**Exercise instructions**
For the data below, please report each line where the word "item" is found.

**Input**
*****
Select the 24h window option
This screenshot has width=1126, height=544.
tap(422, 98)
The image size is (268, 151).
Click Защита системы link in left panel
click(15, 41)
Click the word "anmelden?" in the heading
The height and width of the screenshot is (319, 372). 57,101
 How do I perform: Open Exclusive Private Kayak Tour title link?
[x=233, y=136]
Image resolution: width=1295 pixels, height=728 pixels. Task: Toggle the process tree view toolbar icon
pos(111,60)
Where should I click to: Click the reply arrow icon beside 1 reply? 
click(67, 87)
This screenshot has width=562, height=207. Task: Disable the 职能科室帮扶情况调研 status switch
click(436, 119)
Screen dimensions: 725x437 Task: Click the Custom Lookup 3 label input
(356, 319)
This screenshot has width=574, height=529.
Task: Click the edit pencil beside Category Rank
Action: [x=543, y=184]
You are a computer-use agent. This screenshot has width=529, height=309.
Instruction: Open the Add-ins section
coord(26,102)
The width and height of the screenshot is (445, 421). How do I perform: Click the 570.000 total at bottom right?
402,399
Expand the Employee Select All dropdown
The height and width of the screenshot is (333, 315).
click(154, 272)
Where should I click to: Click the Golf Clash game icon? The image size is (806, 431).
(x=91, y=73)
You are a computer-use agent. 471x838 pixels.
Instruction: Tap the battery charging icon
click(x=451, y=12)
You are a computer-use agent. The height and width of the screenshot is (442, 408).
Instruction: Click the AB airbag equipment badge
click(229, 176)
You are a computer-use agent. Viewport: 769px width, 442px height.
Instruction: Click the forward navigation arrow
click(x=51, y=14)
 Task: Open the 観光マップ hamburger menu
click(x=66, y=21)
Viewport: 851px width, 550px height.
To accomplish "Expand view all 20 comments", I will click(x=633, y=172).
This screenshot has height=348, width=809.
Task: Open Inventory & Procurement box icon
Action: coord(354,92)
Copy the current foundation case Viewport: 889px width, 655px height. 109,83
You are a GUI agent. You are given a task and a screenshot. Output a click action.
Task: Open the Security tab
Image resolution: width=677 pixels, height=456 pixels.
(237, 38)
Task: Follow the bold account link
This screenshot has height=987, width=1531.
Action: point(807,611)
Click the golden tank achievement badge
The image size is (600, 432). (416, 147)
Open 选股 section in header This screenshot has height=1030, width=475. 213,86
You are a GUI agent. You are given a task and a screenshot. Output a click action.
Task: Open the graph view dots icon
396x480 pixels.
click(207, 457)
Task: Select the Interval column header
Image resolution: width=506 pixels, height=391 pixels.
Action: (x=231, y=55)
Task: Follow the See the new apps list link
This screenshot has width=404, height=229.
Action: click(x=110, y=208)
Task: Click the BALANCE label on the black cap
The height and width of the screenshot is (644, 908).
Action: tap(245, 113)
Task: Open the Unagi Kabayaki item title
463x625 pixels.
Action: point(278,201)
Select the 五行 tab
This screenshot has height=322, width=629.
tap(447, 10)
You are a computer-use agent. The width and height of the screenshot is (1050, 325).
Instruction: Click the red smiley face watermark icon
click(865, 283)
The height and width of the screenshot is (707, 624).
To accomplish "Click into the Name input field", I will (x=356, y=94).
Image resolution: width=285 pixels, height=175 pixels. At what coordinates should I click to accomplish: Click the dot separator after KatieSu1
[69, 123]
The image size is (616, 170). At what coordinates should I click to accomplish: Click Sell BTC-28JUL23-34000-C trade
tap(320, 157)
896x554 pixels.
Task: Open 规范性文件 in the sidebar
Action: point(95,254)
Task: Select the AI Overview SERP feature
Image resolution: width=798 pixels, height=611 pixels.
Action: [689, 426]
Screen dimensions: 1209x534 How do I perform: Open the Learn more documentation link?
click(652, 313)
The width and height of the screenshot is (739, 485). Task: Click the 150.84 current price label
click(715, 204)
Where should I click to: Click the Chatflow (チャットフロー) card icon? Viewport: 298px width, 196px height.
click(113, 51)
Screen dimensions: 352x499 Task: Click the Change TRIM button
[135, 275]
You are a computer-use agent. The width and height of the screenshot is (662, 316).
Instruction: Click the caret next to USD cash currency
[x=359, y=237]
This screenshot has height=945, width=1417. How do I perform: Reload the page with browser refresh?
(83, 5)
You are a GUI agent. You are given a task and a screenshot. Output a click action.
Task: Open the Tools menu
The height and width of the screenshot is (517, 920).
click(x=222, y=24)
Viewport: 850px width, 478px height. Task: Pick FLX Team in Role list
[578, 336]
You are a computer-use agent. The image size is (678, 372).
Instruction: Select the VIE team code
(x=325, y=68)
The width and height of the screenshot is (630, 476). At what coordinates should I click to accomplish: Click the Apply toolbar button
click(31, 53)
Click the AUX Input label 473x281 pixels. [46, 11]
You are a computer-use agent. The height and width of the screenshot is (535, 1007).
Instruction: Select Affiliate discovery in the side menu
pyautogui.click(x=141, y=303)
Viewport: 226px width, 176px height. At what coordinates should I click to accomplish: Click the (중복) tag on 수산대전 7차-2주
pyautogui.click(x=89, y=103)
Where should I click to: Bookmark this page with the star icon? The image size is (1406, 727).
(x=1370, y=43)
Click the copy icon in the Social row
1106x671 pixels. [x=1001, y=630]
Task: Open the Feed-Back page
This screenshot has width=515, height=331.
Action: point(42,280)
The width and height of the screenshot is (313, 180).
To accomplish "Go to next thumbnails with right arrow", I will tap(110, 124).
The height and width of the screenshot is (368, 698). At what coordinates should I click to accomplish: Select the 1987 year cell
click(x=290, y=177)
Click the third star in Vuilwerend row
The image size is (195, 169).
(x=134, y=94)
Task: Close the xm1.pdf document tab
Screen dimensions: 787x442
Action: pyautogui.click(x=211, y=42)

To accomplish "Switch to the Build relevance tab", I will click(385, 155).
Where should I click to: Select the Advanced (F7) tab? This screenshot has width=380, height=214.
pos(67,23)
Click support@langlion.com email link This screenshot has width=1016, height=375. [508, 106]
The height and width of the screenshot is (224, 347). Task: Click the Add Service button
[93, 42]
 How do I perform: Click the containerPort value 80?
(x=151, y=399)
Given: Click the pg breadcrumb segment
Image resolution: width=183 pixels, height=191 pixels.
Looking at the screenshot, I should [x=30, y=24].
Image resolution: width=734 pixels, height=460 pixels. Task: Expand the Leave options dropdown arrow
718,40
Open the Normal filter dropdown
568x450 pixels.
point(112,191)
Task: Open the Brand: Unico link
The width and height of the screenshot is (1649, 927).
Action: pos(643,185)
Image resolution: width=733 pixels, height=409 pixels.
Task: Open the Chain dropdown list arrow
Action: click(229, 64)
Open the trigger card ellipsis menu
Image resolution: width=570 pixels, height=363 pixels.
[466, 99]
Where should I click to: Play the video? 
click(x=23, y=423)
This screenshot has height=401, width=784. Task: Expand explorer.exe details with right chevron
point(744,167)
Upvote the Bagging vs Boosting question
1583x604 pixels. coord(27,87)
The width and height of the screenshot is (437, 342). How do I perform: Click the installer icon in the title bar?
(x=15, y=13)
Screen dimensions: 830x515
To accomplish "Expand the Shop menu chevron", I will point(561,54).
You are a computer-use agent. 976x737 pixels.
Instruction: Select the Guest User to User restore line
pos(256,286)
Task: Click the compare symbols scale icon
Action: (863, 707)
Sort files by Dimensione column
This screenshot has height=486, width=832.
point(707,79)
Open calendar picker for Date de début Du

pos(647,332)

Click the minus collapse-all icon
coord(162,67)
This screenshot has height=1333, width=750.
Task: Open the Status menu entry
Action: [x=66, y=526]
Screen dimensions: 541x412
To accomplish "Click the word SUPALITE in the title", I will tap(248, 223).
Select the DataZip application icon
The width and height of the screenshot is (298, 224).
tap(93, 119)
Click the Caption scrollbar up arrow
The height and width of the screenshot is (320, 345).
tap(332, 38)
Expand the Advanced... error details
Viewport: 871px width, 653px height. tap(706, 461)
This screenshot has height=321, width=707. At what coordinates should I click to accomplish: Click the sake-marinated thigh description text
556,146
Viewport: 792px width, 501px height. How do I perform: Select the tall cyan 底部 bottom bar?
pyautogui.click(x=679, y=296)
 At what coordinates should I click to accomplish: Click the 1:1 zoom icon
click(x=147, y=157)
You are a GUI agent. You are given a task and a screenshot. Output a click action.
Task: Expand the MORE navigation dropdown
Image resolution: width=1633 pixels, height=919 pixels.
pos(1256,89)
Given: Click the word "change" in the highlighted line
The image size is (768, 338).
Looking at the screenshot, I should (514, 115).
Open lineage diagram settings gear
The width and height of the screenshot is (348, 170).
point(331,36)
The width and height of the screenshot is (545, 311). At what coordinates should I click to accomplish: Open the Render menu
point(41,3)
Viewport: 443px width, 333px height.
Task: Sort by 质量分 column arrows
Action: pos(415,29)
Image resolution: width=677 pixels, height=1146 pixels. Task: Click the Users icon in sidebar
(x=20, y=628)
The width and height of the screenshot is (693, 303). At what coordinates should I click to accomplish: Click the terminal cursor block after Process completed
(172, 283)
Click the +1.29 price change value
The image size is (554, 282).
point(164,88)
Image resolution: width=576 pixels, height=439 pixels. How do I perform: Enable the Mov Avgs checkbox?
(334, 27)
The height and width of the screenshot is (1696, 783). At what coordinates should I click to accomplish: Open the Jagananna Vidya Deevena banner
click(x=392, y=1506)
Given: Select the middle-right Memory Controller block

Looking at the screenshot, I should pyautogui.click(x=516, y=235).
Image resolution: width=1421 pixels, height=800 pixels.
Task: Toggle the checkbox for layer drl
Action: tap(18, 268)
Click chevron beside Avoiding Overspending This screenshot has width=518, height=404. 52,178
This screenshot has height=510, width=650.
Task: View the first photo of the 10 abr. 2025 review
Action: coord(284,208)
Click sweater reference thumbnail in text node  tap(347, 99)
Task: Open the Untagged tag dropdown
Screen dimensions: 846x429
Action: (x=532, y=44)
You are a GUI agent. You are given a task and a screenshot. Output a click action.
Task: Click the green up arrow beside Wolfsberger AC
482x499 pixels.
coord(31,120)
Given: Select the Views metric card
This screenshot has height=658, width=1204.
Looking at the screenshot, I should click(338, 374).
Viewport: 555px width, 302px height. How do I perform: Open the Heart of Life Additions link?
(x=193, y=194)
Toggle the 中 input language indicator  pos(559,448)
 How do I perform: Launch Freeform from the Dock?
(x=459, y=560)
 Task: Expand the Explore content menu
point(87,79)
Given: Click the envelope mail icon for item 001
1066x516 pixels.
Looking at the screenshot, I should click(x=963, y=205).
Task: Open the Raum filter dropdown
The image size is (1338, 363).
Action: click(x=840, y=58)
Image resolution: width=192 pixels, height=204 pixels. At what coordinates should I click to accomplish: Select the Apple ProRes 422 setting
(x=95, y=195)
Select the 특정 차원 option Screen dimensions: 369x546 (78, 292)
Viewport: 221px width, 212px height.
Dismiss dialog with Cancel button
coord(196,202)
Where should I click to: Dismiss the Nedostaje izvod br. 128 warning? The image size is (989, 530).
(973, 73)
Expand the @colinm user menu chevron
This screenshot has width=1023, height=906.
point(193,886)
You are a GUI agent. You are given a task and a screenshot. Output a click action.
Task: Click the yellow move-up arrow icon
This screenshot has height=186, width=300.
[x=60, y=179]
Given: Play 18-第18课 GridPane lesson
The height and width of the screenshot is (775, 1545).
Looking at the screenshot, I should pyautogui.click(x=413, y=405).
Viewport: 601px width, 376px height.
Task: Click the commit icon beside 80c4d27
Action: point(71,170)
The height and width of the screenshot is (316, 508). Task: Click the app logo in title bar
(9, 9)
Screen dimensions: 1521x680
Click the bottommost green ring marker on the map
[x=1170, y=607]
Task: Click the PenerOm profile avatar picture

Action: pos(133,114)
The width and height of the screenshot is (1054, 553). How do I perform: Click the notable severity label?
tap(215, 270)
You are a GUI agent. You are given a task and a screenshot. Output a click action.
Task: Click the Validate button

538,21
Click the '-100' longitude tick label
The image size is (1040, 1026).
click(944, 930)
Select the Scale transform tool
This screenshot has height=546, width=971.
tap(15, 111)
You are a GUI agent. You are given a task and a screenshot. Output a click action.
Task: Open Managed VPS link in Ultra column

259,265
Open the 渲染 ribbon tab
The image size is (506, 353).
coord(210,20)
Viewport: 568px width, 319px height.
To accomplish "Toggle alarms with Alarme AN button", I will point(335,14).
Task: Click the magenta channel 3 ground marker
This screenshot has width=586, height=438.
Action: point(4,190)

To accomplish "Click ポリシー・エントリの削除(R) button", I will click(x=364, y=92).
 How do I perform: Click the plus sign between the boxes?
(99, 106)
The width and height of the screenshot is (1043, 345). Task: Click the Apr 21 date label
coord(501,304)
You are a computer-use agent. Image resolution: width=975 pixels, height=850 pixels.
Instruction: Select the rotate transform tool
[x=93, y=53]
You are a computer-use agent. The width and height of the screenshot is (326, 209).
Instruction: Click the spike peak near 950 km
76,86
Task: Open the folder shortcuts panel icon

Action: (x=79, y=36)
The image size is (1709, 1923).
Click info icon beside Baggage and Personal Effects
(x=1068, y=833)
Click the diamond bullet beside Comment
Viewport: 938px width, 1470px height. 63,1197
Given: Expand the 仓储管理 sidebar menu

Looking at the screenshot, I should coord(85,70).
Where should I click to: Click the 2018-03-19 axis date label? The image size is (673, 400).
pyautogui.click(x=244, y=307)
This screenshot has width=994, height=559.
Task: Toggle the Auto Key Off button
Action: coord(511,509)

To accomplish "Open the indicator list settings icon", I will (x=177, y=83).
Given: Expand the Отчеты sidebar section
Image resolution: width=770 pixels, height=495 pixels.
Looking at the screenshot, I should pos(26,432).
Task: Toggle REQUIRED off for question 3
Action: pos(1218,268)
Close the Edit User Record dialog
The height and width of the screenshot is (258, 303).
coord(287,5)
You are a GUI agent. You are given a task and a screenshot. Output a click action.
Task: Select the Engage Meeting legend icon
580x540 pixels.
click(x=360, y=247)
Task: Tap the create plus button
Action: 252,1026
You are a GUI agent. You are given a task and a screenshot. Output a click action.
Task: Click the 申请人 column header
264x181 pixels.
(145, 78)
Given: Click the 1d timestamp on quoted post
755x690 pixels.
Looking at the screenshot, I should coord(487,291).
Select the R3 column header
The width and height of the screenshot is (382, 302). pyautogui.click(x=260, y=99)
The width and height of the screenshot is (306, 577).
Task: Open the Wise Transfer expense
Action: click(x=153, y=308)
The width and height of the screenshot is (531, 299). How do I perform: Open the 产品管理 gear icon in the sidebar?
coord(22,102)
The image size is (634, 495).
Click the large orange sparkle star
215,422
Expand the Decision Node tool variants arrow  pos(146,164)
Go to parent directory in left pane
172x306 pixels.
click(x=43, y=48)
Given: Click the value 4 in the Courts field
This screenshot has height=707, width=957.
*****
**Task response**
Task: Open the Unagi Kabayaki item title
Given: Click the envelope mail icon for item 001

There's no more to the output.